If we establish that capital is not a tangible entity but rather a pervasive influence shaping every societal interaction within the framework of value appreciation, then every action within the social sphere is guided by this particular logic. In other words, all social bonds and relationships, including emotional connections, are influenced by exchange value and abstract labor. Thus, all forms of affective production are inherently estranged by the influence of capital. Numerous instances exemplify this phenomenon: Our consumption patterns are profoundly affective. Our approach to interpersonal relationships, such as love, is marked by a cost/benefit analysis, perceiving the other individual as an object to be utilized and consumed-both emotionally and sexually-and ultimately discarded and replaced (Ayala-Colqui 2023a). This paradigm is evident in various aspects of our lives, such as the regular replacement of certain phone models with more “modern” ones, the disposal of old sneakers, and the exchange of worn-out mattresses, among other examples.

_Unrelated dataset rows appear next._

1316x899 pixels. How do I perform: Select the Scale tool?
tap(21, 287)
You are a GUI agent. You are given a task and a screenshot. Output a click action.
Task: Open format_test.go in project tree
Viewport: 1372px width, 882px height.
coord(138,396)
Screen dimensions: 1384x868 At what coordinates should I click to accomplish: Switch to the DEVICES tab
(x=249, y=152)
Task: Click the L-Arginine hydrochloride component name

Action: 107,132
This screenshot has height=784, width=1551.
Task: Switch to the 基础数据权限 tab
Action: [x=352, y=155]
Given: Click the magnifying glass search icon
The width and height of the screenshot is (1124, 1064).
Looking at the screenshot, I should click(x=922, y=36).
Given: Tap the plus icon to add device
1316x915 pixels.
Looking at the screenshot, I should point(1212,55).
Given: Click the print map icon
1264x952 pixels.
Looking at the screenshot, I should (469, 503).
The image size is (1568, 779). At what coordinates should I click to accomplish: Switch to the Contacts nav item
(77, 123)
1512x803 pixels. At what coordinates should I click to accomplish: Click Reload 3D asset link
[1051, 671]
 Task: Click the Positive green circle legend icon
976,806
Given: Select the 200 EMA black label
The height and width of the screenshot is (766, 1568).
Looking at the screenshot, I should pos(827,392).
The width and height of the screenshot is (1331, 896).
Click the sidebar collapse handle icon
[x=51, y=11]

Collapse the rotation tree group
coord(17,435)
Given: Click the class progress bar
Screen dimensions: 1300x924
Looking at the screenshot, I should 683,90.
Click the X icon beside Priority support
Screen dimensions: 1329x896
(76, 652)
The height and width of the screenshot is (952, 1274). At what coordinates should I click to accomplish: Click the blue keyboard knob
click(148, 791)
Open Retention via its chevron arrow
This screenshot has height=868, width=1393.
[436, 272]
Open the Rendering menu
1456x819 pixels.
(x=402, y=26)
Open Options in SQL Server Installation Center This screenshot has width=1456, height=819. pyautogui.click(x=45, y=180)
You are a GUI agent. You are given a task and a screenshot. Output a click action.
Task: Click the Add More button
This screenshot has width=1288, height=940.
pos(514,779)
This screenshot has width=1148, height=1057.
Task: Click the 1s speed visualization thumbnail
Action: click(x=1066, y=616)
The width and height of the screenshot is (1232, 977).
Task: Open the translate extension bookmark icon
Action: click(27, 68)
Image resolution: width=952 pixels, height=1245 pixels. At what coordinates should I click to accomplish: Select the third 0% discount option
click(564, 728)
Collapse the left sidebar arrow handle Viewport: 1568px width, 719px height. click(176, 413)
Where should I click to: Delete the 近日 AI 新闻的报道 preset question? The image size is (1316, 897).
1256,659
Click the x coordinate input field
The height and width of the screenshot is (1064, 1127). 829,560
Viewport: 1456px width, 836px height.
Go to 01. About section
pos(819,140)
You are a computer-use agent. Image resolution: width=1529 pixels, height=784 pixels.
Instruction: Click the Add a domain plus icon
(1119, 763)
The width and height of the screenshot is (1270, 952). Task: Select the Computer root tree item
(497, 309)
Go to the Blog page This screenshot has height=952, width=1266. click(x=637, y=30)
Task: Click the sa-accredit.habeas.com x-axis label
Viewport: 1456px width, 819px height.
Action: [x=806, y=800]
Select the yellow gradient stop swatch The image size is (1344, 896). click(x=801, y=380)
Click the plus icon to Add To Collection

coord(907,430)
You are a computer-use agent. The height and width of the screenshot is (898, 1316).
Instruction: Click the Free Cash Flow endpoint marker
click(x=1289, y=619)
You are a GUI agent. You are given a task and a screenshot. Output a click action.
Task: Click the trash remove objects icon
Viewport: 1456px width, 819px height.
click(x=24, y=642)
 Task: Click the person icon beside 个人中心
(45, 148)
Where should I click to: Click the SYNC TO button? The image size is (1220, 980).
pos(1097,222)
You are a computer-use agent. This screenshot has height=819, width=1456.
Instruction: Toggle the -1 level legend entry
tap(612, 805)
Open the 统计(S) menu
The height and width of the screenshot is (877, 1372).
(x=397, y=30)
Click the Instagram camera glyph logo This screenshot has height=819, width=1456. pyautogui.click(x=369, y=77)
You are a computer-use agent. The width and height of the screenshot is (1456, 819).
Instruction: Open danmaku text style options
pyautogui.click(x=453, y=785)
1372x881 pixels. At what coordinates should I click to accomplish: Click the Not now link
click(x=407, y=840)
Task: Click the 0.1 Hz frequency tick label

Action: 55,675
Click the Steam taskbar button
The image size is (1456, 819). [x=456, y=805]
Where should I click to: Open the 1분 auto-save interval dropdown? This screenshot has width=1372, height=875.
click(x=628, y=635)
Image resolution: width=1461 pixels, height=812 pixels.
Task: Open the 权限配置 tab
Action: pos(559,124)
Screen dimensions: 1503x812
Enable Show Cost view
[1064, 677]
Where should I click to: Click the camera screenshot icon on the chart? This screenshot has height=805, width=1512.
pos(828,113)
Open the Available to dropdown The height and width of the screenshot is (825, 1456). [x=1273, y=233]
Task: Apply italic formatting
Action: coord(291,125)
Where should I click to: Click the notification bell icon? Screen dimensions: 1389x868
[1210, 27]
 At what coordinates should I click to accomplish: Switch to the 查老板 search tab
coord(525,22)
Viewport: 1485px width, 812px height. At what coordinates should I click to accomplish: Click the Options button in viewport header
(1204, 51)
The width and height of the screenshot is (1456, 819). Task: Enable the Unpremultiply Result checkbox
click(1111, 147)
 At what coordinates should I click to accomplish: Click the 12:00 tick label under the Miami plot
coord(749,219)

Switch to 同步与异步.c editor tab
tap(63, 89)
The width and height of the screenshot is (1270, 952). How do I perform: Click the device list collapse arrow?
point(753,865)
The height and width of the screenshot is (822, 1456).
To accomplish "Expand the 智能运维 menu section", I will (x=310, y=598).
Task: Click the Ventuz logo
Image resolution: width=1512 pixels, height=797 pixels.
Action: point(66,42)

Therefore, the violence of capital no longer dominates only the epistemological spheres, but also the affective and libidinal ones. Elucidating the affective dimension, which is conspicuously absent in Lukács’ work, presents a critical endeavor. To address this, our concluding remarks aim not only to synthesize the insights garnered thus far but, more significantly, to chart novel paths of contemplation for prospective scholarly investigations.
We can think, in fact, of a violence that is self-violence, affectus as affection, active passion or passive action. This implies, a moment where the proletarian himself is self-violent, by means of the affections, to love capital. Thus, reification is already subject-object, but not the subject-object that gives new meaning to history; instead, it becomes a subject-object of self-violence that closes history upon itself, perpetuating the belief that nothing better and nothing new exists outside of capitalism.
Against this violence, which we would call mythical-affective following Benjamin, we would oppose a divine-affective violence: shifting from a violence where the proletarian is simultaneously subject-object of it to a violence where the proletarian is subject-object of his own history. In this context, affections do not violate the proletarian; rather, the proletarian violates with his affections. Affections are weapons and the proletarian is the subject who must know how to wield them. It would no longer be the self-violent affection, but the affection that enacts violence: yes, the revolution is also affective and all sentiment is, by definition, violent, savage, and bloody.
To make this more concrete, we could draw from psychoanalysis, where this self-violence is akin to the symptom, our symptom. The way to depose it is none other than to identify with it, as Žižek (1989) recalls following the thread of the discussion with Sohn-Rethel (1978): we can only become subject-objects of history because we have already been subject-objects of an alienating self-violence. If we live within the capitalist fantasy of the self-entrepreneur, we must to traverse this fantasy to see ourselves as already self-violent subject-objects. From this violence, we must not aim to end all violence, but to redirect it towards the effective and affective destruction of the capitalist order. This would mark the transition from non-class consciousness to class (in)consciousness: an economy of affective violence or, if you will, an economy of affect.
In this context, Lukács, as a marxist who consistently emphasized revolution and rejected all petty-bourgeois reformism, is more relevant than ever.